GREAT THINGS ENTERPRISE
CLAUDE BLACK
Mark 11:12

He Was Hungry
Occasionally, one can glimpse the essence of another person through something he or she does or says. I’ve been married to Alice for sixty-four years, and I dated her for three years during high school before we married. Yesterday, she made a comment—a seemingly off-the-cuff remark—that gave me a new insight into Alice as a person. I told her she never ceases to amaze me; I still have much to learn.
I worked under a plant superintendent named Jess for nearly three years while I was in high school. I was his “fair-haired” boy—or, more accurately, his gopher. Our relationship was strictly professional. However, one day, as we ate, he offered me a piece of cake from his lunch. He said that if he took it home, his wife wouldn’t pack any more cake in his lunch. That was an ever-so-brief glimpse into Jess, the man, the husband.

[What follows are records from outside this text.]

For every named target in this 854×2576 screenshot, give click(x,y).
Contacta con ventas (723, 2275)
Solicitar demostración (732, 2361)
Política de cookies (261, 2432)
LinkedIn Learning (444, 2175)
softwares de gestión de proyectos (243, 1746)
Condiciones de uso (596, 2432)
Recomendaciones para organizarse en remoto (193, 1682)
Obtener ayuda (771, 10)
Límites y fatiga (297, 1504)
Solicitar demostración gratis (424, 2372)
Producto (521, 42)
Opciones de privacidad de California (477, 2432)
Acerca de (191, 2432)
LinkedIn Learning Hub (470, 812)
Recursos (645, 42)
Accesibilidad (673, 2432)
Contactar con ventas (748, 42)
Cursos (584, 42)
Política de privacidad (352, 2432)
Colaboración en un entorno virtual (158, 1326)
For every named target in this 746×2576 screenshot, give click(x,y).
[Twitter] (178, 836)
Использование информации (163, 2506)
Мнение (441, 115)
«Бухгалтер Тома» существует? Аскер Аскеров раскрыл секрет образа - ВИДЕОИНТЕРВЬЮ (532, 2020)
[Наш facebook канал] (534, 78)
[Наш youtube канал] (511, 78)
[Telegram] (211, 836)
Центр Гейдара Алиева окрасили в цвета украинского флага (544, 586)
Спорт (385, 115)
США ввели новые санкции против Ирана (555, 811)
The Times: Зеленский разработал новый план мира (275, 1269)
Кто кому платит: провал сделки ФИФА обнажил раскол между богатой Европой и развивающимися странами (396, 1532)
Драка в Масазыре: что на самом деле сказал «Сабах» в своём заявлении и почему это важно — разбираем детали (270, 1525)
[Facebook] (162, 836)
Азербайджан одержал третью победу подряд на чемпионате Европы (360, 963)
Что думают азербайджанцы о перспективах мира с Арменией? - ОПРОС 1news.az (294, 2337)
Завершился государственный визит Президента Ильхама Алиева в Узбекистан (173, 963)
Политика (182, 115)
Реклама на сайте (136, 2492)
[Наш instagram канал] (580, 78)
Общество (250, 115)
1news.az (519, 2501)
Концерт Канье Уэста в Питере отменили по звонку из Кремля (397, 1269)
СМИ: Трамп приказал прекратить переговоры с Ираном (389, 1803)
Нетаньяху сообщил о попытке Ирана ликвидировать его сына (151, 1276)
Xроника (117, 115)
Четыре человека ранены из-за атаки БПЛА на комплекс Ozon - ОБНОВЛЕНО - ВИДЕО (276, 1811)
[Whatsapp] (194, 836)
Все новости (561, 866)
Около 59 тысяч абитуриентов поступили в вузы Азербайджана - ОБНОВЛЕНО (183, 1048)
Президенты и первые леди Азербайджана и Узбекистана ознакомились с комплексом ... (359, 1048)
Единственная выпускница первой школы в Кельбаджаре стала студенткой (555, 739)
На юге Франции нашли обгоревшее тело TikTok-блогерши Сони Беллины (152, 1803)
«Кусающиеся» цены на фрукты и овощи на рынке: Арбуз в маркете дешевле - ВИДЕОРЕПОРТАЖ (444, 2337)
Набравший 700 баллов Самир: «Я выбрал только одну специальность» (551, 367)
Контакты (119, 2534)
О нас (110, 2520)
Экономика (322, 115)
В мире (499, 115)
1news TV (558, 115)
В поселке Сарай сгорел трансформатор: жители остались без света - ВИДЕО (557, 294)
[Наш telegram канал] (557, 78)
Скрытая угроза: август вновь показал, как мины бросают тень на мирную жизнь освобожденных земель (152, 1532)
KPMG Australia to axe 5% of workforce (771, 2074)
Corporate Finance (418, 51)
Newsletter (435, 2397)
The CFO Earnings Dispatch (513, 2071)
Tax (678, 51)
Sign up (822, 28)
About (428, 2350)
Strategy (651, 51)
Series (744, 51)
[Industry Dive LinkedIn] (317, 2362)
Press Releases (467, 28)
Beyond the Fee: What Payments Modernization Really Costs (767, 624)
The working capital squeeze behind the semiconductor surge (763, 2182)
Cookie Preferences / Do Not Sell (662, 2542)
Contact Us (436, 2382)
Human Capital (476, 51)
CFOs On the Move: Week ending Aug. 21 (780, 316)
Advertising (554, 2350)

In the Gospels, the writers occasionally provide a glimpse into Jesus the man. Mark does this in one instance: “And on the following day, as they left Bethany, he was hungry.” (Mark 11:12) Amid the magisterial story of the Son of God becoming incarnate, dying, and rising again, Peter remembered to tell Mark that Jesus was hungry—and the word Mark used could be rendered “famished,” reflecting a common human experience.
Some tend to ascribe characteristics to Jesus that make him seem more than human, but he could stub his toe and feel pain like anyone else. Mark’s brief portrait reminds believers that Jesus, the Son of God, was also the Son of Man—he was truly very hungry.